DATASET:
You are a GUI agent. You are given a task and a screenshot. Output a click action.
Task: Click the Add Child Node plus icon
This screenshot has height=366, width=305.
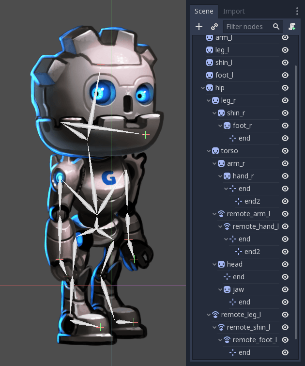tap(199, 27)
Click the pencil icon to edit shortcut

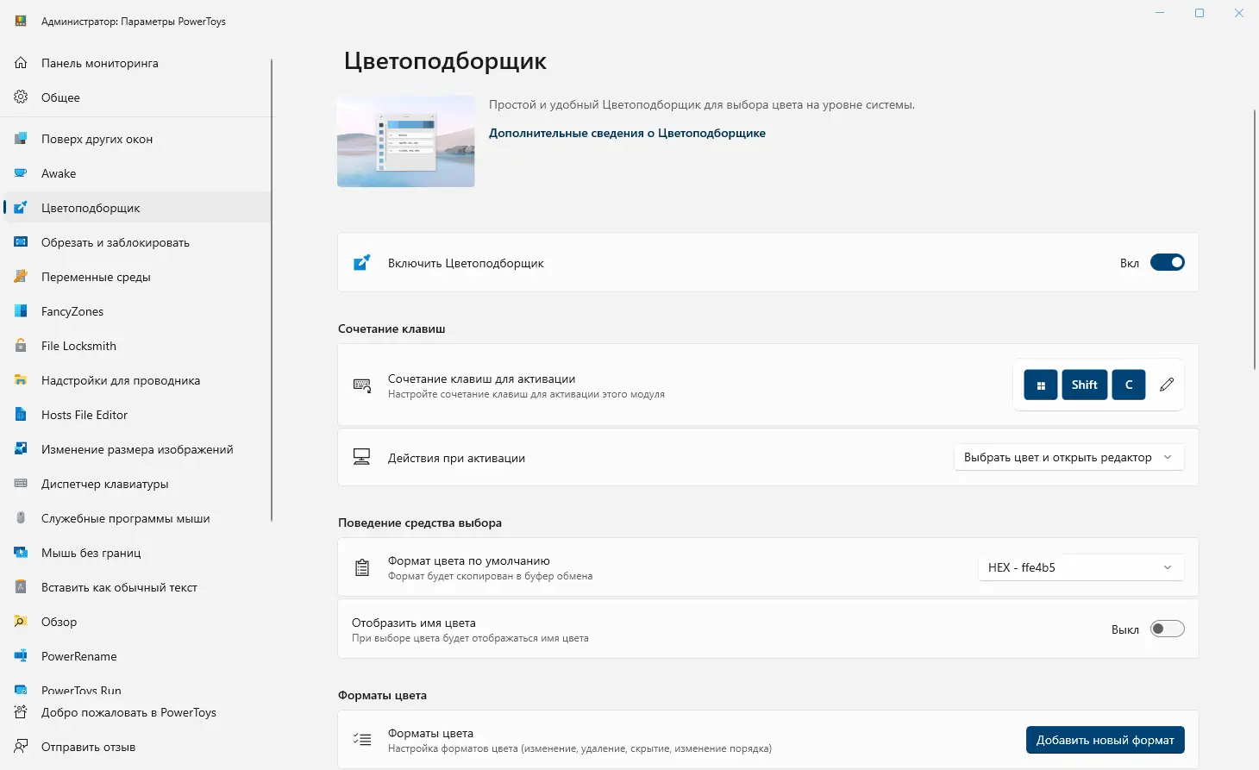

WORK TO BE COMPLETED: The whole listing must be transcribed exactly. No pictures belong in the copy.

RESULT BELOW:
You are a GUI agent. You are given a task and a screenshot. Output a click action.
Task: Click the Add Child Node plus icon
This screenshot has height=366, width=305.
tap(199, 27)
Click the pencil icon to edit shortcut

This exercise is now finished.